*WHAT YOU SHOULD DO*
Could you repeat every record below exactly, leaving out the pictures?

--- EXTRACTED MATERIAL Enclosed Below ---

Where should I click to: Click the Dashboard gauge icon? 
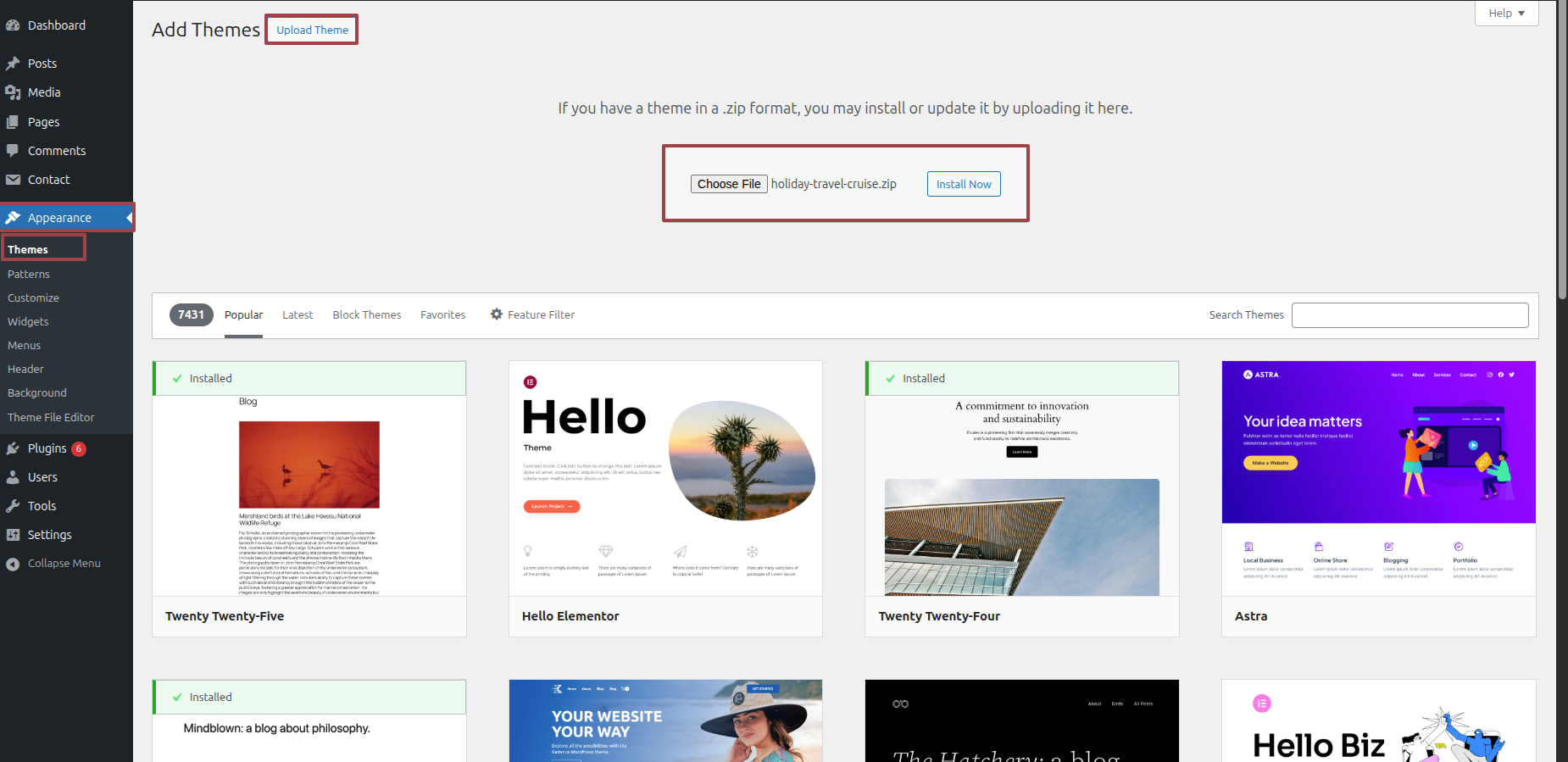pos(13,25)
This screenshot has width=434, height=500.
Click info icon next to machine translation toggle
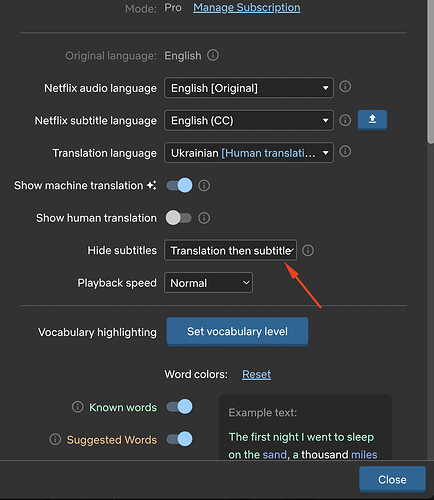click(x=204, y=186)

--- End of Enclosed EXTRACTED MATERIAL ---

*ANSWER TO THE PROBLEM*
Where should I click to: Click the Dashboard gauge icon? 
pos(13,25)
This screenshot has width=434, height=500.
Click info icon next to machine translation toggle
click(x=204, y=186)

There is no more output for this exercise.